╭─ MATERIAL FOR THIS TASK
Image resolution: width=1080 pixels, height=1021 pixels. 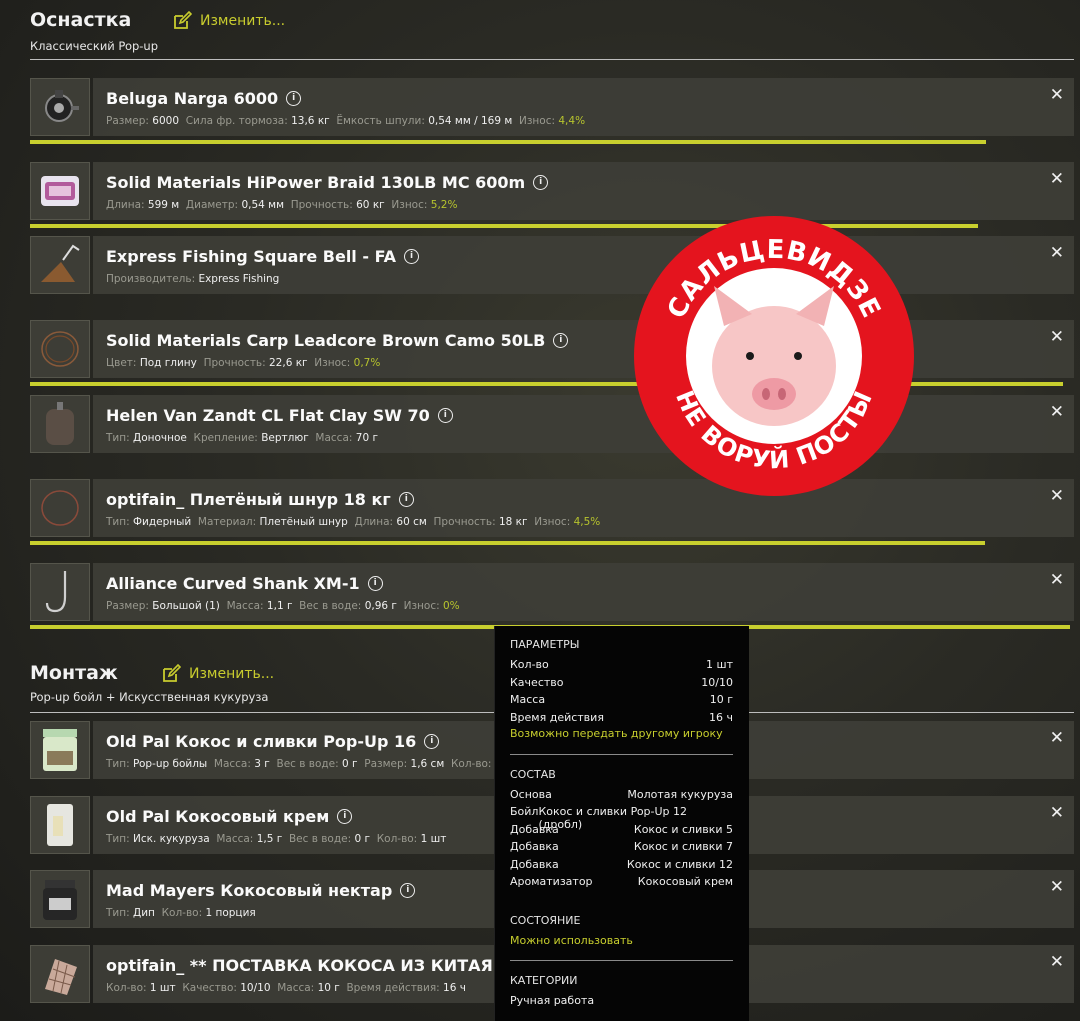 I want to click on rig-subtitle: Классический Pop-up, so click(x=94, y=46).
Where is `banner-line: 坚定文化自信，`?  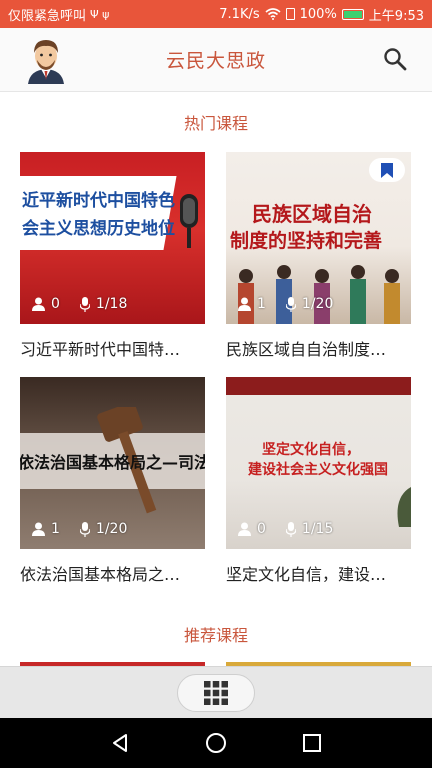
banner-line: 坚定文化自信， is located at coordinates (311, 450).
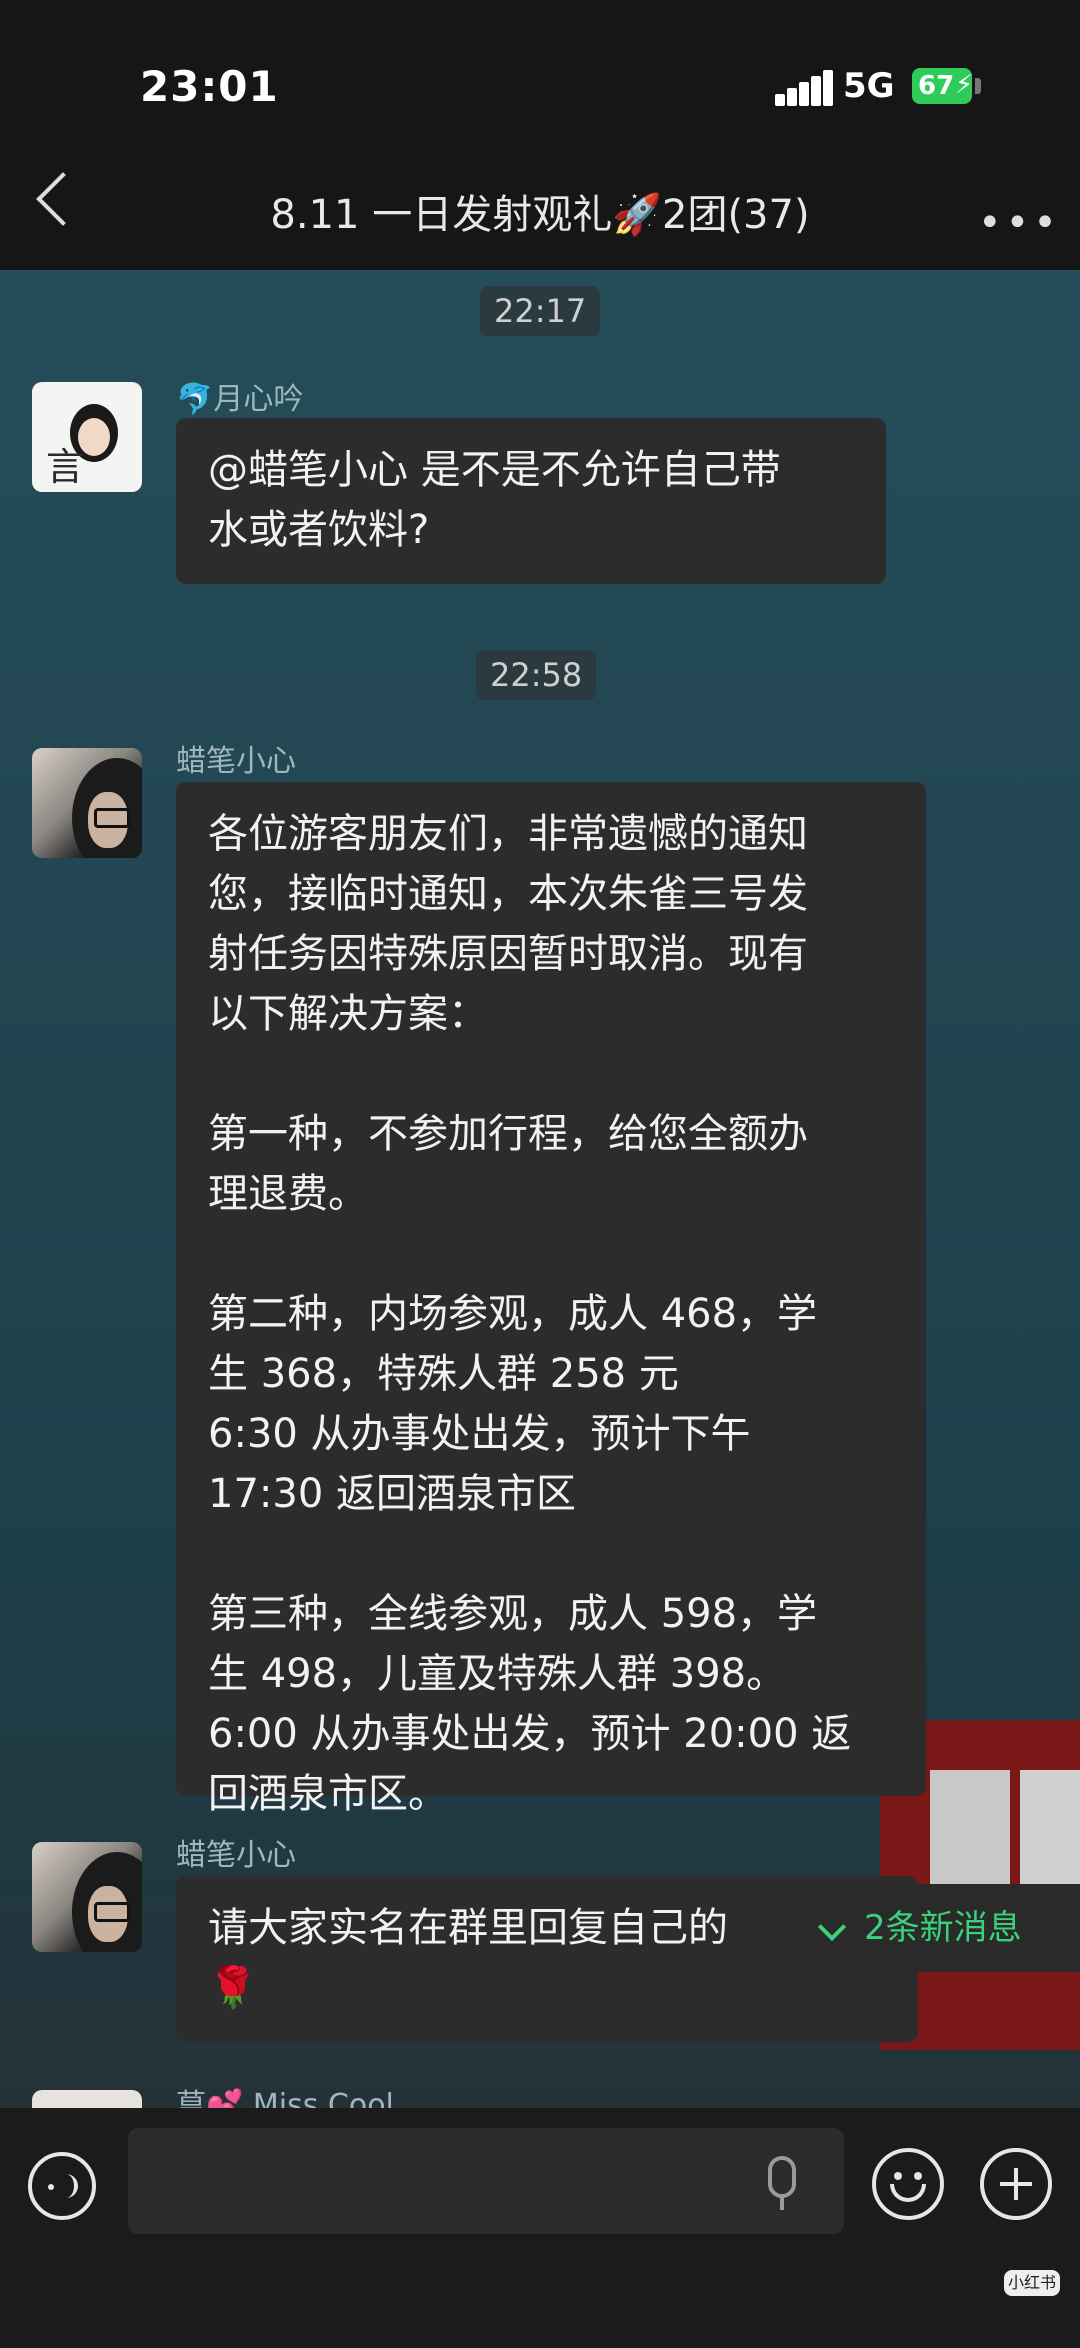 This screenshot has width=1080, height=2348. What do you see at coordinates (494, 500) in the screenshot?
I see `message-text: @蜡笔小心 是不是不允许自己带 水或者饮料?` at bounding box center [494, 500].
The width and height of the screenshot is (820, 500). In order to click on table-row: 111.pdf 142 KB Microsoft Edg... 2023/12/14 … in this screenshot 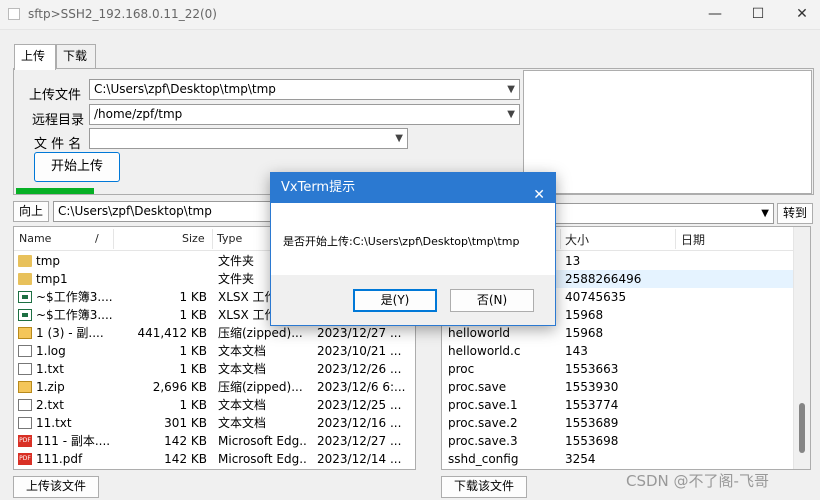, I will do `click(214, 459)`.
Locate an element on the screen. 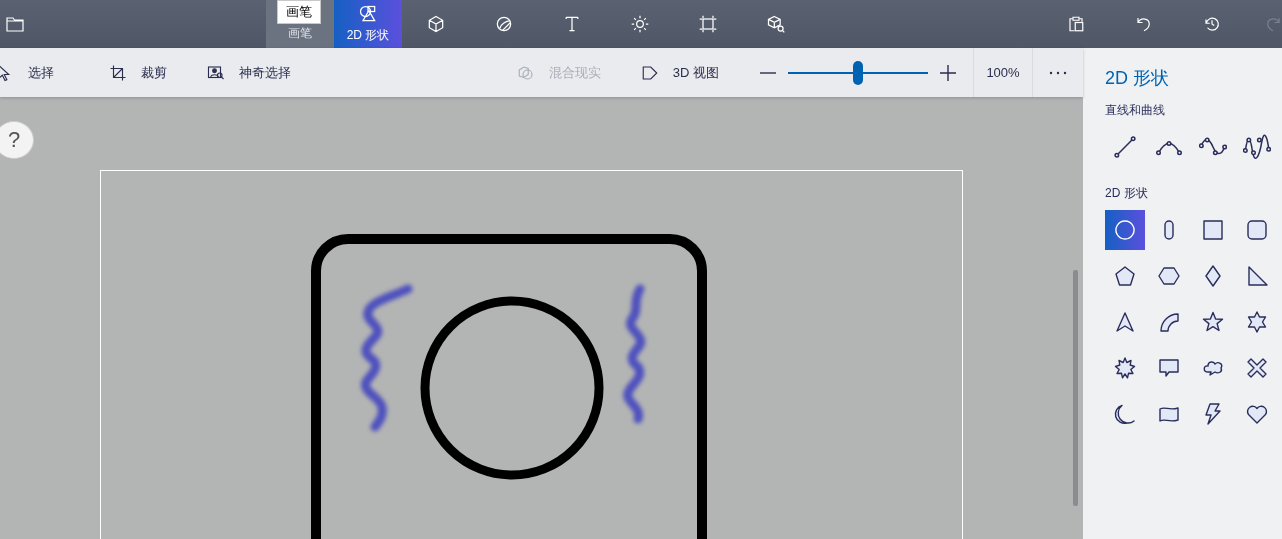 The width and height of the screenshot is (1282, 539). tool-tab: 2D 形状 is located at coordinates (368, 24).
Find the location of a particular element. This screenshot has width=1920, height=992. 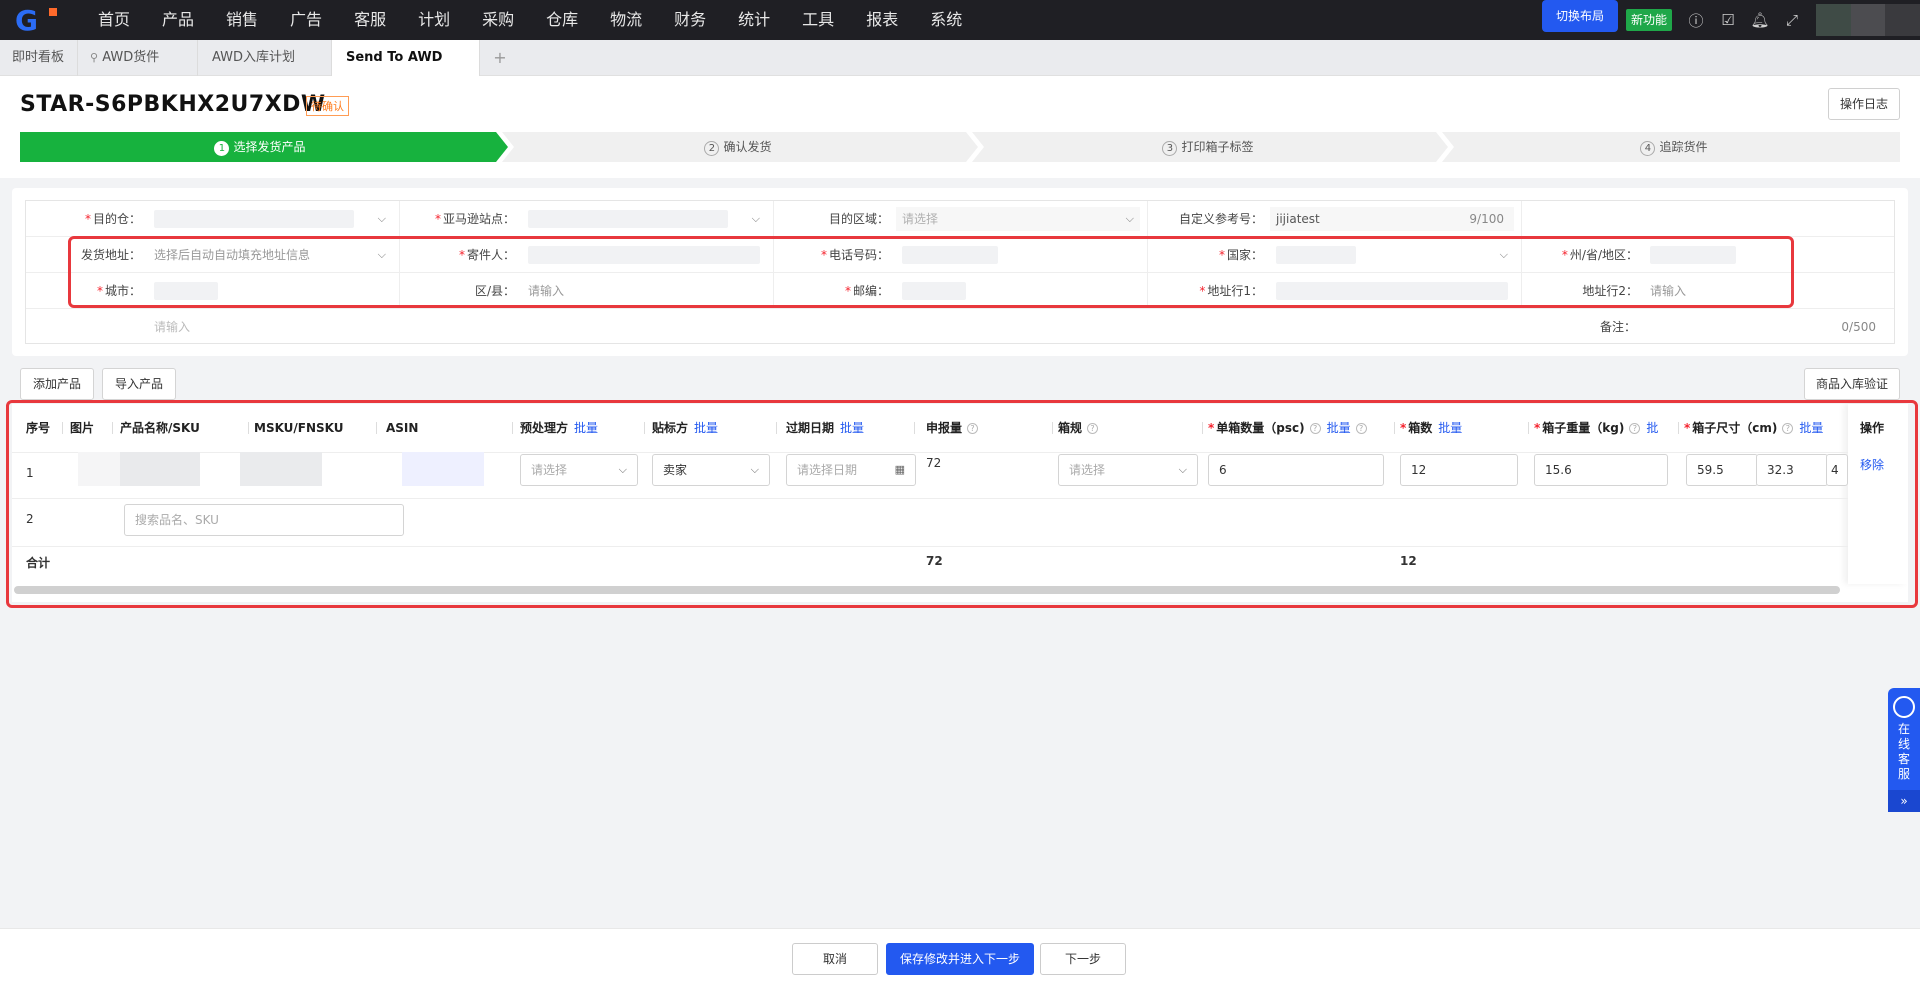

row1-boxes-input: 12 is located at coordinates (1459, 470).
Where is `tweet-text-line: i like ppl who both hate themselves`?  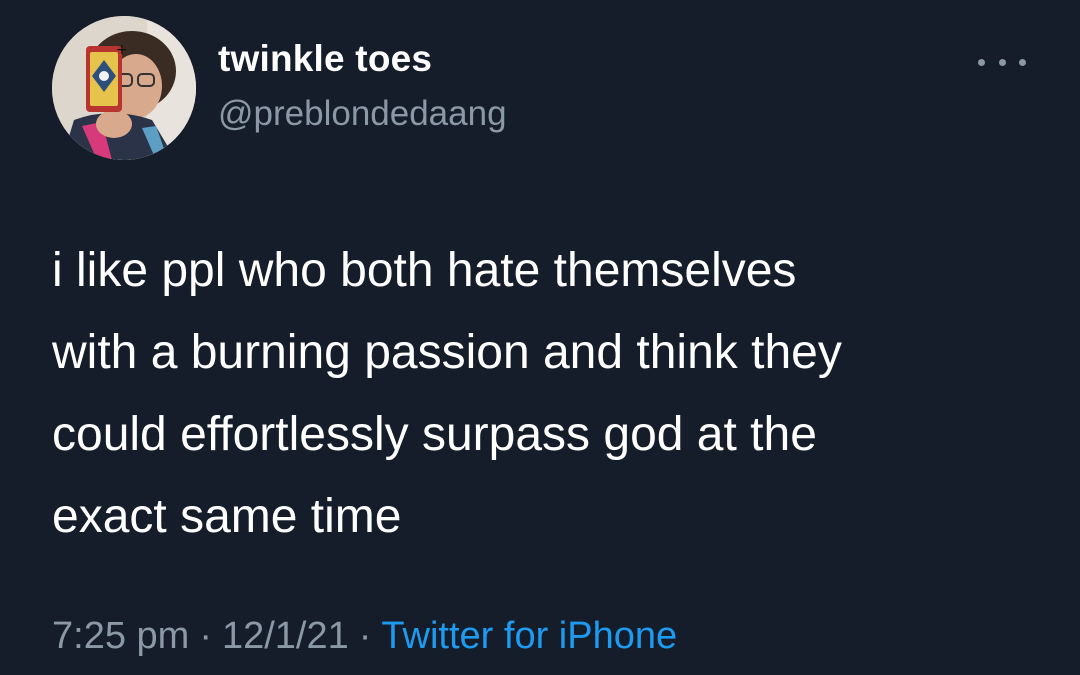
tweet-text-line: i like ppl who both hate themselves is located at coordinates (424, 270).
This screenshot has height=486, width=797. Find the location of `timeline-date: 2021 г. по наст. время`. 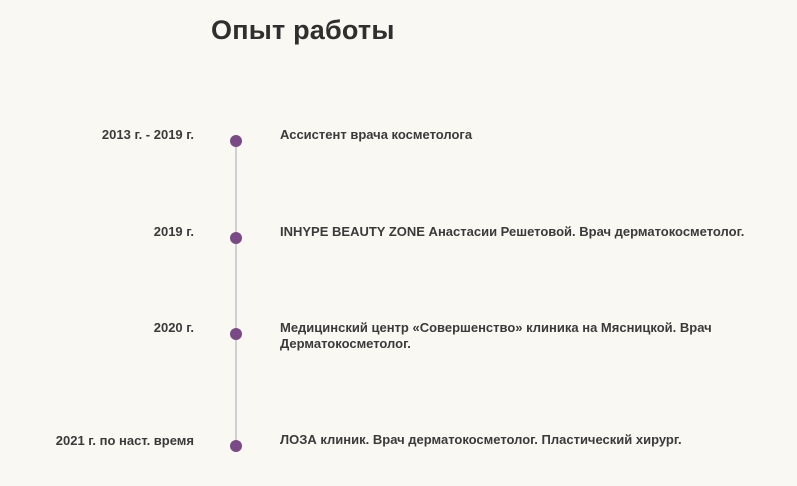

timeline-date: 2021 г. по наст. время is located at coordinates (124, 440).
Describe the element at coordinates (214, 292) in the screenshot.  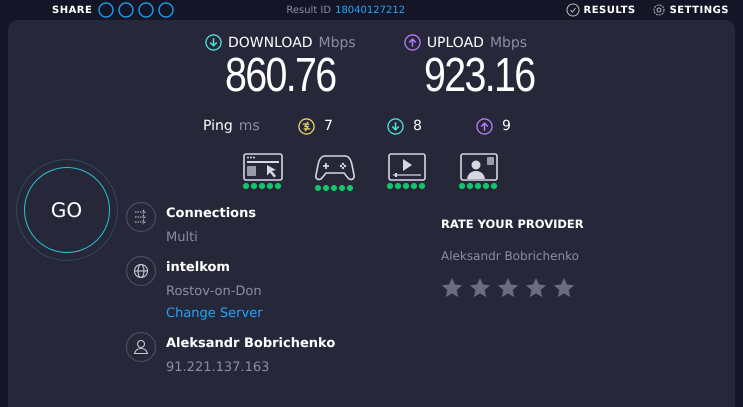
I see `info-subtitle: Rostov-on-Don` at that location.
╰─
__WHAT IS NEEDED__:
Pull out everything from the line containing "This screenshot has height=486, width=797." down to the end of the records and reproduce it verbatim, leaving the pictures out of your answer.

__EXERCISE SOLUTION__:
This screenshot has height=486, width=797. Find the location of `timeline-date: 2021 г. по наст. время`. 

timeline-date: 2021 г. по наст. время is located at coordinates (124, 440).
Describe the element at coordinates (214, 292) in the screenshot.  
I see `info-subtitle: Rostov-on-Don` at that location.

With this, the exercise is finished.